- What you are asked to do
Pull every line that holds the word "Expand" from the entries.

- Data under study

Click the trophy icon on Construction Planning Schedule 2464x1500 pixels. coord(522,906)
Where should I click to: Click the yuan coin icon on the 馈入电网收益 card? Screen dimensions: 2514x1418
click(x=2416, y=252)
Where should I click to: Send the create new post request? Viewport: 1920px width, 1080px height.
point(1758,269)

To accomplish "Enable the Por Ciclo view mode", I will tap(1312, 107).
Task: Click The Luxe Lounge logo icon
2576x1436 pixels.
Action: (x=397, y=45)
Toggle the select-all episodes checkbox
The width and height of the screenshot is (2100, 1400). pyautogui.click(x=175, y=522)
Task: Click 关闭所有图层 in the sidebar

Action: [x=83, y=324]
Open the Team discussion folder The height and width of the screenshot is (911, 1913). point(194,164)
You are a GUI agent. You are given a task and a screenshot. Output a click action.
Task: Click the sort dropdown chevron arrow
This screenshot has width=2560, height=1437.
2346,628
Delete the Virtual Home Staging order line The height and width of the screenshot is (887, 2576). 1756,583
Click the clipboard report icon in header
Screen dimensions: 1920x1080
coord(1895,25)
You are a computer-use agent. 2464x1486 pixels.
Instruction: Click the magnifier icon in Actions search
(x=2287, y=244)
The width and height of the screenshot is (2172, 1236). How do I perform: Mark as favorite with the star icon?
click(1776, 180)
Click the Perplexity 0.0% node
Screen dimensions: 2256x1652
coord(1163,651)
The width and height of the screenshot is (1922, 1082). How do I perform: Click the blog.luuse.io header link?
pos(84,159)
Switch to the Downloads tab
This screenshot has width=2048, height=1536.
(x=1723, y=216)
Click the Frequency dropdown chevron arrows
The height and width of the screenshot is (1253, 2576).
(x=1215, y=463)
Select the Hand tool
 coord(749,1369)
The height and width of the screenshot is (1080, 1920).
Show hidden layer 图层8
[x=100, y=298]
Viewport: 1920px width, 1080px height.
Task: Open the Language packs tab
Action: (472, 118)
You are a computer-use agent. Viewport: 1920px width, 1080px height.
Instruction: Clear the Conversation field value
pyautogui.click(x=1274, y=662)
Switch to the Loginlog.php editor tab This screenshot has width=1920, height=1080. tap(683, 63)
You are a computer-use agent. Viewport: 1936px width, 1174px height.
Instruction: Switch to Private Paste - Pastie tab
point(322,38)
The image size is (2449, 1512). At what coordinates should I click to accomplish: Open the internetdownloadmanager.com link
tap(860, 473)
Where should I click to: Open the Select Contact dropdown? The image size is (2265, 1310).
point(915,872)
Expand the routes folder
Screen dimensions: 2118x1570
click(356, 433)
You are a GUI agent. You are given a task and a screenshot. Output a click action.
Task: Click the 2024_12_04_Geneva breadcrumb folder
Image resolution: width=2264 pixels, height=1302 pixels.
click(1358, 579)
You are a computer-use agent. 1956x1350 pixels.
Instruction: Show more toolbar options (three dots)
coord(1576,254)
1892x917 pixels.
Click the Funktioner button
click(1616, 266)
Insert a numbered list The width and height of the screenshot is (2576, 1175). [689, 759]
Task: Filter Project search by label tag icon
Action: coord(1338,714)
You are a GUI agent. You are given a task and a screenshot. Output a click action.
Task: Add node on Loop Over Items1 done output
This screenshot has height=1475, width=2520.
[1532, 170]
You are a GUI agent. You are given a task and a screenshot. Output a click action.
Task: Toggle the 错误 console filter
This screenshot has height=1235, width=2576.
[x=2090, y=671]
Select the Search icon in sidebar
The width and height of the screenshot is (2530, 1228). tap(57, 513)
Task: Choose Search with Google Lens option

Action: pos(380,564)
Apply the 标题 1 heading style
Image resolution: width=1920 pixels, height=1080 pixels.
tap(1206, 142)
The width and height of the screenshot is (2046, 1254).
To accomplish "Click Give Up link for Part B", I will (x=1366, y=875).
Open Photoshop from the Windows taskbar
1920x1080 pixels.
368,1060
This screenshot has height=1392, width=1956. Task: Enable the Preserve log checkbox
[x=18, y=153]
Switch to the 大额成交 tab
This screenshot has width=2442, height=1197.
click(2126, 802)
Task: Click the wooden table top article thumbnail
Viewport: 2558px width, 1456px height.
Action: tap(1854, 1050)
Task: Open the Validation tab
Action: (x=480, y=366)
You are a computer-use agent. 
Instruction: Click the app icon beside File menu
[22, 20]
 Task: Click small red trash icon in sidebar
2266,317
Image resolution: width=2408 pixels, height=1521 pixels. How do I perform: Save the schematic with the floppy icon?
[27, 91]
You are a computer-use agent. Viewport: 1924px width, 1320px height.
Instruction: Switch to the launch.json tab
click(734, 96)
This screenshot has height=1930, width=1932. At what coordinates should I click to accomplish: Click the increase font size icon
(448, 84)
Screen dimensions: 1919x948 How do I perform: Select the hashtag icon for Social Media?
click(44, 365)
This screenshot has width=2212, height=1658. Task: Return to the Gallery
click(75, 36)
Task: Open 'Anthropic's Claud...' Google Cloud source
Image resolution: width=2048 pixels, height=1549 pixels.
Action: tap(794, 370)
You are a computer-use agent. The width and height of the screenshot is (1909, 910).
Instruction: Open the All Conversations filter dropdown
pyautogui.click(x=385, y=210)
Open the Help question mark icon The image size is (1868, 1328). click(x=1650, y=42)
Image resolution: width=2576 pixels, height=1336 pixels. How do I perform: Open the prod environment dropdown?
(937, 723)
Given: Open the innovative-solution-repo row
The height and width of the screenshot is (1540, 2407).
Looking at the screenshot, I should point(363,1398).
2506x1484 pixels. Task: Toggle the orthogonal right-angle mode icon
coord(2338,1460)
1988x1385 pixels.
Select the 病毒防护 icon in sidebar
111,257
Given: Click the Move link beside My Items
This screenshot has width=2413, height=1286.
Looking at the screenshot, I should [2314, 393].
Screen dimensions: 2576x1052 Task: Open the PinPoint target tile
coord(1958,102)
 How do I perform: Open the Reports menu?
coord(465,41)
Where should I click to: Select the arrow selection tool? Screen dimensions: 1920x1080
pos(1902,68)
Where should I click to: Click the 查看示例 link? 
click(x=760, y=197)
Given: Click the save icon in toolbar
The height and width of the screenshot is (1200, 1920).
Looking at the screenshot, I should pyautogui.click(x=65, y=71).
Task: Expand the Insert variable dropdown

- Written solution
Expand the routes folder
Task: Expand the Insert variable dropdown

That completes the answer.